Por hacer:
1. Transcribe literalmente el fragmento sobre la nacionalización petrolera venezolana entre "La mayoría de" y "de Gumersindo Torres.", ambos incluidos.
2. Según el fragmento sobre la nacionalización petrolera venezolana, ¿en qué decreto intenta hundir sus raíces la vertiente nacionalista?

Fragmento mostrado:
* * * * * * *

La mayoría de los políticos, periodistas y estudiosos venezolanos de la política petrolera doméstica contemporánea, consideran que la “nacionalización” de la industria petrolera en 1976 fue un evento que cambió el rumbo tradicional de la industria petrolera venezolana, en el cual se impuso claramente una de las dos vertientes antagónicas que pugnaban por imponer los términos de la política petrolera venezolana.
En este caso se trataría de la cumbre alcanzada por la vertiente nacionalista, aquélla que trata de hundir sus raíces en el Decreto de Bolívar de 1829 sobre los derechos mineros del joven Estado colombiano y en la primera Ley de Hidrocarburos, la de 1920 y de Gumersindo Torres.
De tal manera, es factible hacer –y con frecuencia se ha hecho- un encadenamiento histórico de esta nacionalización para colocarla como punto culminante de las luchas de un sector de la sociedad venezolana por los derechos de la Nación sobre sus recursos de hidrocarburos. Vista de esa manera, la nacionalización de 1976 es contabilizada como una victoria en el combate contra el entreguismo rampante de los socios, abogados y gerentes criollos de las corporaciones petroleras internacionales. ([2])

* * * * * * *

Material extraído:
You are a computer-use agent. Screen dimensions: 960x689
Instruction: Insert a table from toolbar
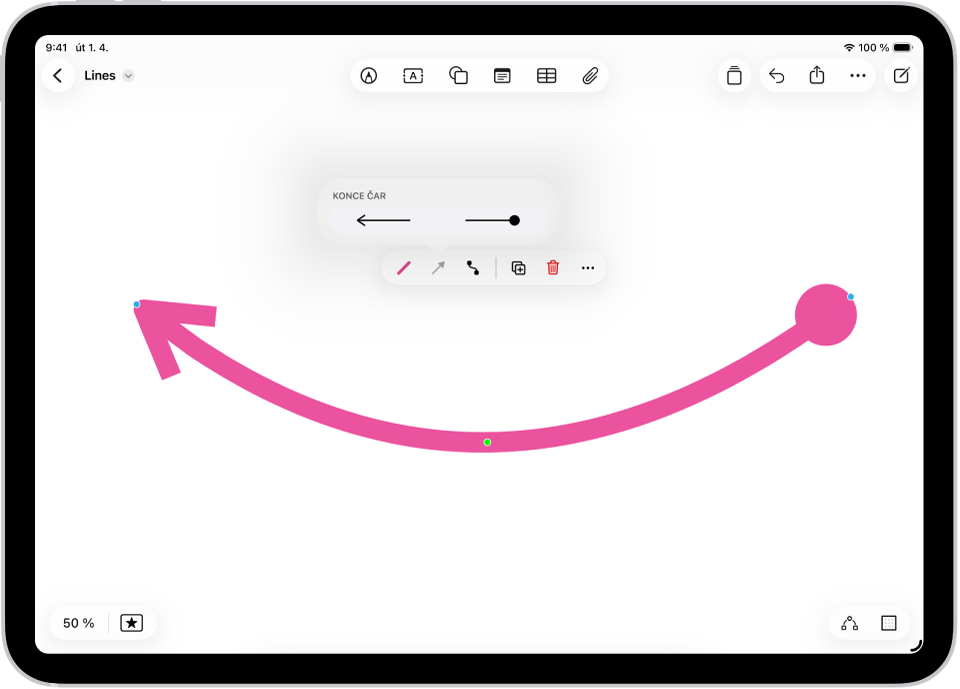click(x=546, y=76)
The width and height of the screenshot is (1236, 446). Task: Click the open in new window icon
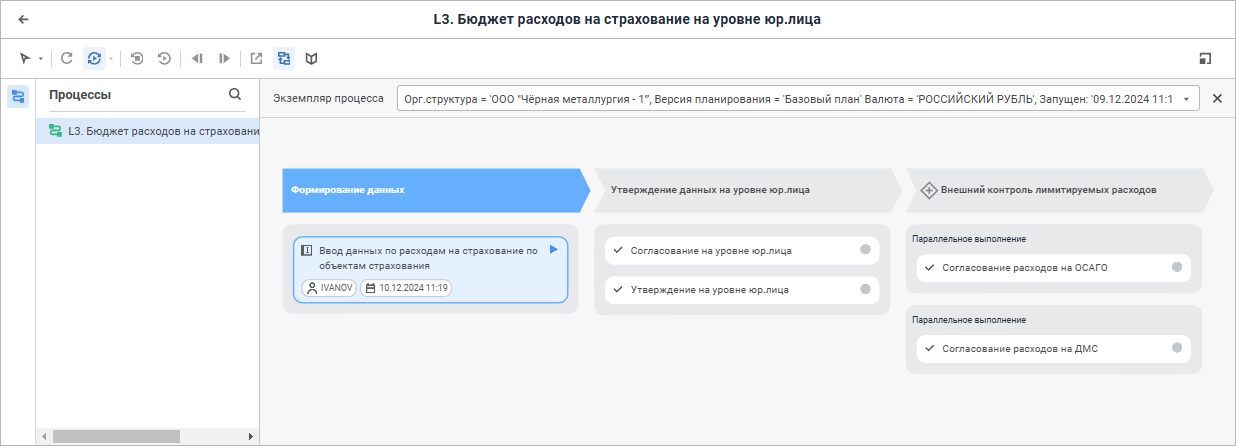pyautogui.click(x=257, y=59)
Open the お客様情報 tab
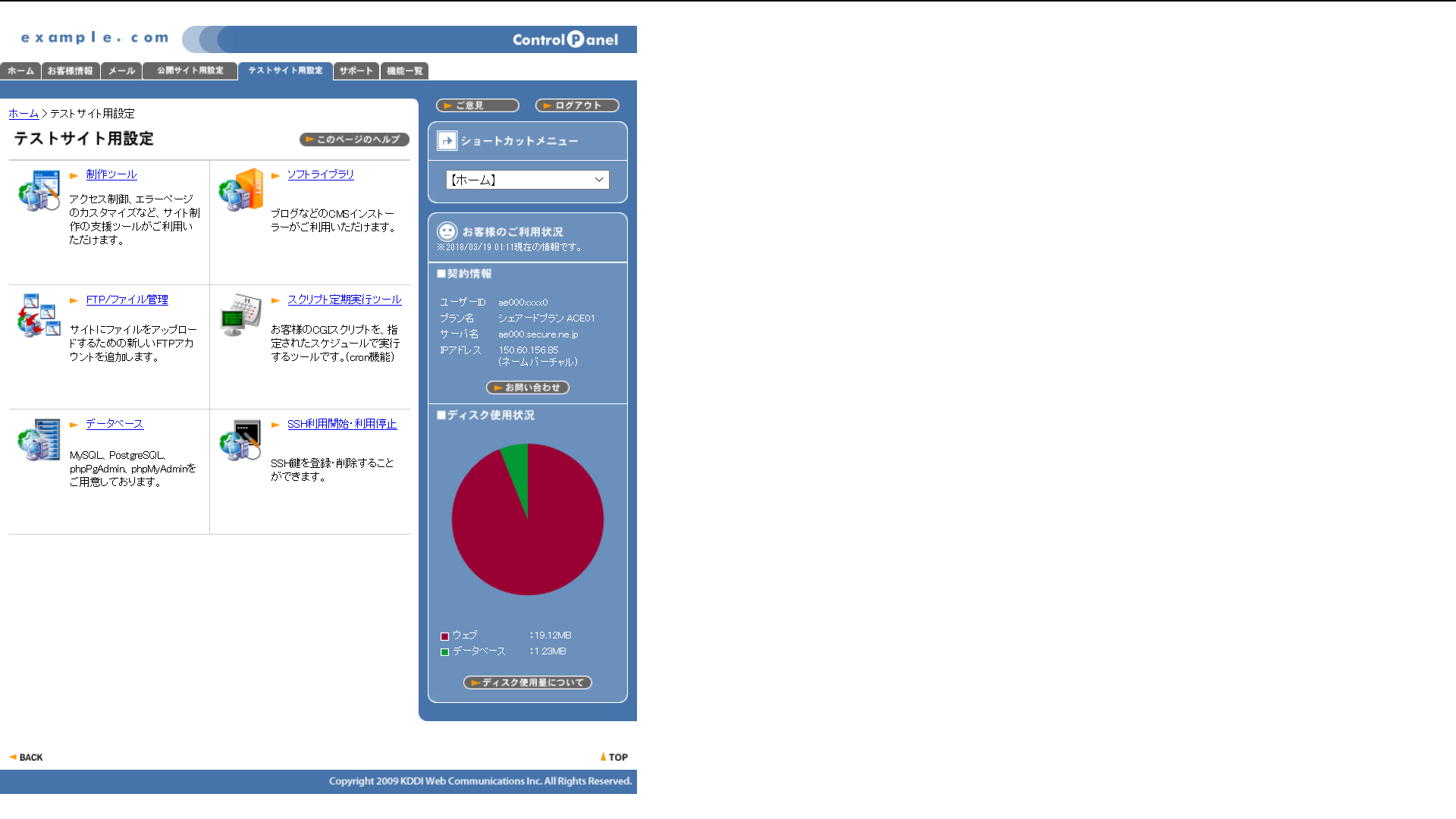 point(71,71)
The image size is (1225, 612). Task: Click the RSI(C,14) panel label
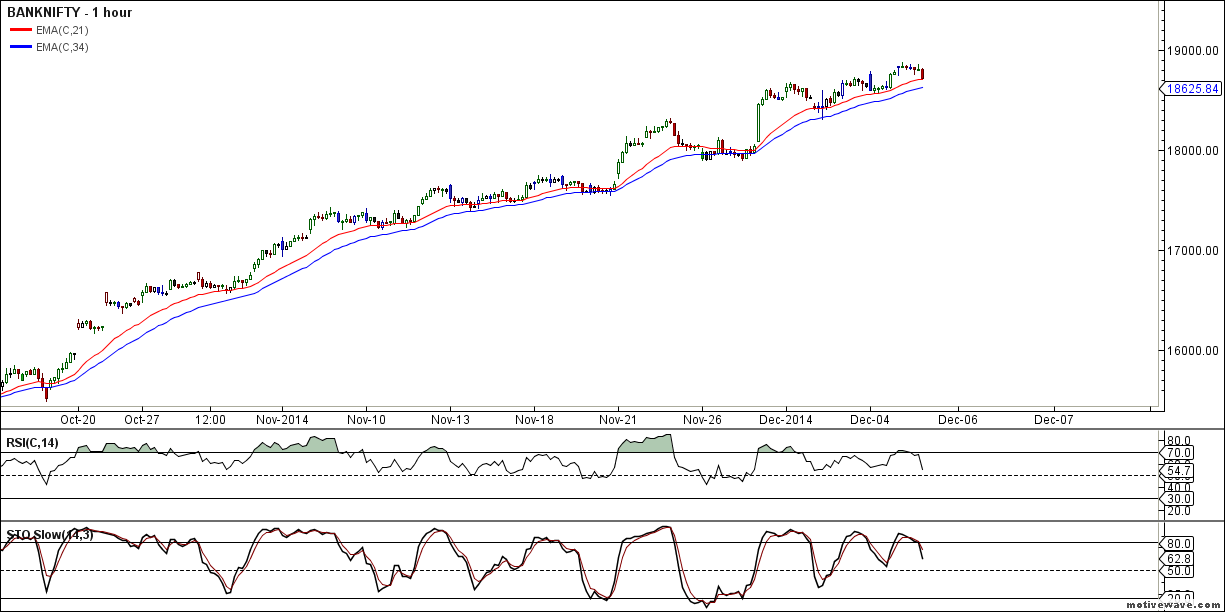(32, 443)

* * * * * * *

Respuestas completas:
1.
La mayoría de los políticos, periodistas y estudiosos venezolanos de la política petrolera doméstica contemporánea, consideran que la “nacionalización” de la industria petrolera en 1976 fue un evento que cambió el rumbo tradicional de la industria petrolera venezolana, en el cual se impuso claramente una de las dos vertientes antagónicas que pugnaban por imponer los términos de la política petrolera venezolana.
En este caso se trataría de la cumbre alcanzada por la vertiente nacionalista, aquélla que trata de hundir sus raíces en el Decreto de Bolívar de 1829 sobre los derechos mineros del joven Estado colombiano y en la primera Ley de Hidrocarburos, la de 1920 y de Gumersindo Torres.

2. En el Decreto de Bolívar de 1829 sobre los derechos mineros del joven Estado colombiano.